Once the line containing "Switch to Статистика" has been written out, stop; until then, restate each line of the entries below word for word from the first.

Data in this exercise =
= = = = =

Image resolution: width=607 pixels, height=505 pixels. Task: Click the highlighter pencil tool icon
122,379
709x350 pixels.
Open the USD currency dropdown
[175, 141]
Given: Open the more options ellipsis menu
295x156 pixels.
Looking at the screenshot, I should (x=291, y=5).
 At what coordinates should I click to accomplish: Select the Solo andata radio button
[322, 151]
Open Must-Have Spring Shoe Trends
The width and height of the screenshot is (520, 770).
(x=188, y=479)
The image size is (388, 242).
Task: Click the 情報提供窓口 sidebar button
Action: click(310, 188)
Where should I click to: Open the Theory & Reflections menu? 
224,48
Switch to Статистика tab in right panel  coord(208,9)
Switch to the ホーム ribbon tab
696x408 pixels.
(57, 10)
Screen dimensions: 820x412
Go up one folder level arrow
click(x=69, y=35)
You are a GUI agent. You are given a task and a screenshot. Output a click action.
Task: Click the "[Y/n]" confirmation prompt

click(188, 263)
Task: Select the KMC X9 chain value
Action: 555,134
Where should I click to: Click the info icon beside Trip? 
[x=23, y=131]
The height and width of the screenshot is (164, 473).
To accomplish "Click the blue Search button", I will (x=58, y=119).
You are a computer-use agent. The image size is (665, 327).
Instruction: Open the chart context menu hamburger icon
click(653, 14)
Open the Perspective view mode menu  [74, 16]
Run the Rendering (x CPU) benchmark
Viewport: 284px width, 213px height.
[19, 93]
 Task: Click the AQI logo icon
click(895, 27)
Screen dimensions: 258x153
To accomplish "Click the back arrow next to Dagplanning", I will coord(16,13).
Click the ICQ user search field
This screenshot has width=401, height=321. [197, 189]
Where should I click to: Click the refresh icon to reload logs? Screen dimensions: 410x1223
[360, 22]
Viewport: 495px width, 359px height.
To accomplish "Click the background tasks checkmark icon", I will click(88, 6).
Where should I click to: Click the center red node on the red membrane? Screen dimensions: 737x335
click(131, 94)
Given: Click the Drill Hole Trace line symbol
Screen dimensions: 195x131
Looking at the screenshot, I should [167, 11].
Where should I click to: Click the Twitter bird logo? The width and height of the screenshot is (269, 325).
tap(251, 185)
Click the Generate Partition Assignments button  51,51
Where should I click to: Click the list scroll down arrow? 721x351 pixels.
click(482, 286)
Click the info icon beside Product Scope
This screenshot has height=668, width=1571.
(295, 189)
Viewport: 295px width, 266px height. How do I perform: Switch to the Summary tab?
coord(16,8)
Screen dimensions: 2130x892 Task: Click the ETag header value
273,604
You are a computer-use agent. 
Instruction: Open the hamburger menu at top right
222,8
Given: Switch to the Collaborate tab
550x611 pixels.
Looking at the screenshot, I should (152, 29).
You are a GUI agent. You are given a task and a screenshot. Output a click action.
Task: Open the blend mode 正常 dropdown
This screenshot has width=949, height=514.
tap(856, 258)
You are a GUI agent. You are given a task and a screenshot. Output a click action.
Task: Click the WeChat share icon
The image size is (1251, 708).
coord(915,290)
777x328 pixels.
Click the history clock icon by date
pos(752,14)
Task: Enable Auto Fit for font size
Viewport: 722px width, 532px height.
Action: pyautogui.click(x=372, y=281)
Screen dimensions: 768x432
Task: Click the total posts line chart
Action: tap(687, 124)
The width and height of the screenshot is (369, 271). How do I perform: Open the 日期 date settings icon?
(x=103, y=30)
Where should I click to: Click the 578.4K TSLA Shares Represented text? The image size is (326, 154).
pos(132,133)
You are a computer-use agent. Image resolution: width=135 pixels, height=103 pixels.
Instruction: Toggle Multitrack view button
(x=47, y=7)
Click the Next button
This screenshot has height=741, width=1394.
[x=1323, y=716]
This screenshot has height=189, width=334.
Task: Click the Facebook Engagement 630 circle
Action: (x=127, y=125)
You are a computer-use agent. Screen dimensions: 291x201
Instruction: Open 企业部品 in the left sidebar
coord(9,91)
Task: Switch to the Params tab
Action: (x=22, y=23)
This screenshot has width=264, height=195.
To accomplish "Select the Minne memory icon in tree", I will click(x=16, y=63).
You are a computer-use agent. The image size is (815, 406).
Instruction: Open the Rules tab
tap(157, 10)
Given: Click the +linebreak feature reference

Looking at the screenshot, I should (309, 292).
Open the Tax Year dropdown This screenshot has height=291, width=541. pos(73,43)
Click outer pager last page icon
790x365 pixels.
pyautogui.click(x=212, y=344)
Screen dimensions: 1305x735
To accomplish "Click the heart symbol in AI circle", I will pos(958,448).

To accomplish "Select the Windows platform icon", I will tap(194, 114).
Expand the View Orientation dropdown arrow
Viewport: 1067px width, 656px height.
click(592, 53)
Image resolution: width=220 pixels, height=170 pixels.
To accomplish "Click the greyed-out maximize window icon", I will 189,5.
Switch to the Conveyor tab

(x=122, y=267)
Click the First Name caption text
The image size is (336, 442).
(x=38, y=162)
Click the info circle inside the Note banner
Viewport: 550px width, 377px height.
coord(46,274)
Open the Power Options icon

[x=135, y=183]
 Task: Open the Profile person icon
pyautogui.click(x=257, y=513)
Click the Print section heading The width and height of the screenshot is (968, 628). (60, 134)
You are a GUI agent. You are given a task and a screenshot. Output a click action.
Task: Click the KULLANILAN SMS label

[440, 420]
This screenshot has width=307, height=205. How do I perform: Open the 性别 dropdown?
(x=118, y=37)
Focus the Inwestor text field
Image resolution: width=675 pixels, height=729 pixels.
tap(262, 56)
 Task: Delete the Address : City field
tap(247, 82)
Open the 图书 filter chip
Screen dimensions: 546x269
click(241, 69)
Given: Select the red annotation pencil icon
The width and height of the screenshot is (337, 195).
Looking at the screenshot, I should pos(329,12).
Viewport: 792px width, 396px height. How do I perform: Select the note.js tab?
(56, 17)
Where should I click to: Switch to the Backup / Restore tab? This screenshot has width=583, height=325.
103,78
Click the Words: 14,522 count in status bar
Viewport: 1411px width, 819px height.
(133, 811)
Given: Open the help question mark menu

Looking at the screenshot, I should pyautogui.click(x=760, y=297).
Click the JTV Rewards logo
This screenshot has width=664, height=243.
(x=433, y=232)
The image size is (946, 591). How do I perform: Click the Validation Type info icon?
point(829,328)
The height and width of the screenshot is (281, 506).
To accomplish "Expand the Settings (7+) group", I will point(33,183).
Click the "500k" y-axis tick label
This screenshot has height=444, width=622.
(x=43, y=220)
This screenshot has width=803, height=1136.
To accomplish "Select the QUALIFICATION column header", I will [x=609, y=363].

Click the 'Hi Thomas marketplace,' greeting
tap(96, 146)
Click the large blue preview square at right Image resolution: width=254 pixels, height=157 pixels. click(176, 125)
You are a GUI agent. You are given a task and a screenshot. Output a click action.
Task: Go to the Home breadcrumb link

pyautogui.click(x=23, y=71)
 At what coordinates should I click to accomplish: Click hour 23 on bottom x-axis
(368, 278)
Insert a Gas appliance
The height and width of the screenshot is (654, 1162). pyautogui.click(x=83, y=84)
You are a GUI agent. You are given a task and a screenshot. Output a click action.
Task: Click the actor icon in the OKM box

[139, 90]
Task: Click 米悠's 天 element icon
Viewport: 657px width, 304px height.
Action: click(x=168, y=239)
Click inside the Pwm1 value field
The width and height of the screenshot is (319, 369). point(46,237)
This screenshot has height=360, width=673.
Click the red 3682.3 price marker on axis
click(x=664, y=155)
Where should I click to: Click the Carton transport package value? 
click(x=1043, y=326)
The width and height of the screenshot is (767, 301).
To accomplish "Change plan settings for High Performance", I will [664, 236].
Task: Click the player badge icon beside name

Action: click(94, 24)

= = = = =

Expected answer =
Image resolution: width=607 pixels, height=505 pixels. Task: Click the highlighter pencil tool icon
122,379
709x350 pixels.
Open the USD currency dropdown
[175, 141]
Given: Open the more options ellipsis menu
295x156 pixels.
Looking at the screenshot, I should (x=291, y=5).
 At what coordinates should I click to accomplish: Select the Solo andata radio button
[322, 151]
Open Must-Have Spring Shoe Trends
The width and height of the screenshot is (520, 770).
(x=188, y=479)
The image size is (388, 242).
Task: Click the 情報提供窓口 sidebar button
Action: click(310, 188)
Where should I click to: Open the Theory & Reflections menu? 
224,48
Switch to Статистика tab in right panel  coord(208,9)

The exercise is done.